▶ Datos disponibles:
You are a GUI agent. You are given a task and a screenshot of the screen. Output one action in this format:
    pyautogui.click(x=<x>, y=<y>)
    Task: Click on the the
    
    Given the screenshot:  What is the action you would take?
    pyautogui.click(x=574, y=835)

▶ Instrucciones y requisitos: ¿Puedes copiar palabra por palabra todo el material de arriba, sin cambiar nada?

▶ Solución del ejercicio:
You are a GUI agent. You are given a task and a screenshot of the screen. Output one action in this format:
    pyautogui.click(x=<x>, y=<y>)
    Task: Click on the the
    
    Given the screenshot:  What is the action you would take?
    pyautogui.click(x=574, y=835)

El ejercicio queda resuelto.